Two Door Cinema Club // Beacon // September 3 // Kitsune
As far as I’m concerned, the argument over who provides leaks is over. Days before the London Olympics opening ceremony I was looking at my list of albums that were still to come out this year and my eye passed Two Door Cinema Club’s sophomore LP Beacon. Didn’t think much of it at the time but guess I certainly did as band’s singer Alex Trimble was one of the performers during the said ceremony. The next day album is all over the internet. It just happens to be that it leaked as soon as the band got its biggest publicity push. Good marketing that will help Beacon to be bigger than their debut Tourist History. Just like in sport then, the best ones don’t always win.
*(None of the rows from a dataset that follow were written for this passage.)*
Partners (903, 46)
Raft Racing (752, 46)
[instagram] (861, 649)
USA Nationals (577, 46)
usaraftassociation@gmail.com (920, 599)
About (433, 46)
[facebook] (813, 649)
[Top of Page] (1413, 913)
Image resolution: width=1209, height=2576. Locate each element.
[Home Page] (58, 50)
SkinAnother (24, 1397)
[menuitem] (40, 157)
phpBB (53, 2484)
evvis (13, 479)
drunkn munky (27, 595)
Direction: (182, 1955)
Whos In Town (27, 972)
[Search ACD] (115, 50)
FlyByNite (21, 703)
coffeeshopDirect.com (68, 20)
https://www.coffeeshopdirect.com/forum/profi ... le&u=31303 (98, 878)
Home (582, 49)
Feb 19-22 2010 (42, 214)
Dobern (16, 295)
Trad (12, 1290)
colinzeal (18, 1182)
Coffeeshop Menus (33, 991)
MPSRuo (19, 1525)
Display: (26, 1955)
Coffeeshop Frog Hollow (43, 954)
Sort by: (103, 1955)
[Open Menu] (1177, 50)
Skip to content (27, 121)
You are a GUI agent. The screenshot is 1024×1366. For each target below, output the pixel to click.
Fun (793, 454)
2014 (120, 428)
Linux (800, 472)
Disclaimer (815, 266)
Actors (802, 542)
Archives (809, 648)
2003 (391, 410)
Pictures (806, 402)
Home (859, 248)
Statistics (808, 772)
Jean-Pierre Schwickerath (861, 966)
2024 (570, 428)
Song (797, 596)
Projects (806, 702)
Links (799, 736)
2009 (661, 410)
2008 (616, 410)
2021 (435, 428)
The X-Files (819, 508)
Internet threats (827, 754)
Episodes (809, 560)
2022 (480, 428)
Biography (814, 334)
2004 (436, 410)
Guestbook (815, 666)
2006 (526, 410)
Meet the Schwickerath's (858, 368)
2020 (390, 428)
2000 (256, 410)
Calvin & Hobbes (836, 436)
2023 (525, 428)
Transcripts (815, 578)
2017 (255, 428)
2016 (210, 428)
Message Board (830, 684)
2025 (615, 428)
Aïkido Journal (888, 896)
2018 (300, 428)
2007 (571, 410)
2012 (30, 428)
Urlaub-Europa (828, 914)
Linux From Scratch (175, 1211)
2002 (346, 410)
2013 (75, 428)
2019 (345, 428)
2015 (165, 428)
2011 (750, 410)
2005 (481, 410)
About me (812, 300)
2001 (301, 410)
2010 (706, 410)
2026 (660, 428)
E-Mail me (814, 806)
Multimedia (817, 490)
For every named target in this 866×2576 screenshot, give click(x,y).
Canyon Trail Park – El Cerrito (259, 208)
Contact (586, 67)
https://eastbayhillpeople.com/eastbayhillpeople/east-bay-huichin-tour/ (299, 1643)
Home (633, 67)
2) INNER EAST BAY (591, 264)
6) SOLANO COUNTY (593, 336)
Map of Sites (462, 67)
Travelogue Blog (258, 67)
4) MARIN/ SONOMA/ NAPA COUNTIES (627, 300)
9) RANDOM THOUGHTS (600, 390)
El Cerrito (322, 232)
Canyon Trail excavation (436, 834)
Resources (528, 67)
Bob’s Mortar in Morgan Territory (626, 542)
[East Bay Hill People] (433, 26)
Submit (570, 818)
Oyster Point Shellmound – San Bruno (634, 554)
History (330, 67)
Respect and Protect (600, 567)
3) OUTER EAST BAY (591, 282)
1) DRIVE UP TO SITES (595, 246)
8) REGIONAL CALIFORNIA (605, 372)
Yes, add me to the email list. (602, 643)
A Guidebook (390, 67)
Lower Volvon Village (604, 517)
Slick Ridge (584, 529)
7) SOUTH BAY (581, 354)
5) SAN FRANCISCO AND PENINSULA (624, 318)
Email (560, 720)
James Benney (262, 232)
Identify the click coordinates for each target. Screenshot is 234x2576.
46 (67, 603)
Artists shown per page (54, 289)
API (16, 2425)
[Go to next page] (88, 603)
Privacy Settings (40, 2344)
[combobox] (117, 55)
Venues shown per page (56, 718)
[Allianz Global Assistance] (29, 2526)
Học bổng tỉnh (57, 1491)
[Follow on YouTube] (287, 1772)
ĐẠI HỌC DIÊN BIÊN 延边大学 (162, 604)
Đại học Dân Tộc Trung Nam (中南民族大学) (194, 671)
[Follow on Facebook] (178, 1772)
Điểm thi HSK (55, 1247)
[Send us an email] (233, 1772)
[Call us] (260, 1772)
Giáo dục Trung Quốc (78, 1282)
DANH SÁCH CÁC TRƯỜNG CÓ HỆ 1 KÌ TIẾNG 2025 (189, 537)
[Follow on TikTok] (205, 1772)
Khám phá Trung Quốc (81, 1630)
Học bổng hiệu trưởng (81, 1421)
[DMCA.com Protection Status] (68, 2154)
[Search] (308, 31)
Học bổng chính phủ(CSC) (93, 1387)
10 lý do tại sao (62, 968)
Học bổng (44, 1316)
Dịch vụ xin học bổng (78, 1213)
What the hell does all of that mean? It’s just that Beacon happens to be a flashier but ultimately, an inferior version of Tourist History. The Northern Irish bunch came into music world at an awkward time when no one in their right mind is interested in guitar pop. Still, their tunes were catchy, punchy and the band were self-conscious enough to understand the temporary nature of their bubble gum indie. Indeed, most of the songs ended up being used for commercial adverts and somehow, without much airplay Two Door Cinema Club’s lads ended up being unexpected princes of the festival circuit. Two years later there is a need to release something new to keep their wallets full. Beacon is that record through and through, no evolution, no upgrading, just more of the same. In Beacon’s case even that’s not entirely enough as the songs on here are so predictable that you will be excused to think that it’s some kind of b-side collection. Weakened songwriting and some completely naff lyrical moments put Two Door Cinema Club right next to bubble gum indie pop abortions like The Wombats and such. Quite a fall from grace.
Beacon is not an album that will blow your mind or leave you overwhelmed by how good or unpredictable it is. In reality this is like the musical version of a comedy starring Adam Sandler, or a romantic movie with, well, anyone. Second and third songs are obvious singles, something that comes close to a couple of ballads in the middle of the record before employing some choirs and spacey textures for final stretch. Two Door Cinema Club is a movie full of cliches by now, they even got a more prominent role for keyboards this time for Christ sakes, how much more generic can you get? Although it’s not entirely synths fault that Beacon is a much weaker offering that Tourist History. Beacon feels much more rigid and serious. Consider that this is the band that wrote the ridiculously infectious I Can Talk, one of the better things to come out on Kitsune in the recent years, and Tourist History’s highlight Something Good Can Work, a song that starts swallowing its own tongue because of the rapid delivery of hooks. Beacon still has the same guitar tone and voice but it also has serious brass arrangements on Sun, compare just how dry they sound placed next to those of Tourist History’s opener Cigarettes In The Theatre. I don’t even consider mentioning the female choir on The World Is Watching. It’s like somewhere along the way to finishing their second record Two Door Cinema Club started to take themselves seriously despite writing music that makes them the British version of Foster The People. Beacon is the faux-meaningful sound of someone making big choruses for festival fields to keep their wallets full. Pathetic.
Simply said, Two Door Cinema Club has let the fame to get to their heads. Beacon sounds far removed from the band that two years ago was fun, quirky and not concerned with being cool. Their best video was basically a recording of them playing inside a room made of blankets. Expect Beacon’s videos to feature the band walking across the field, stuff going round in slow motion and other “deep” things like that. The band that was one of the most fun things in the indie scene is anything but fun now. Few good songs off Beacon will feature on the commercial adverts soon but you’ll be too busy reaching for the remote control.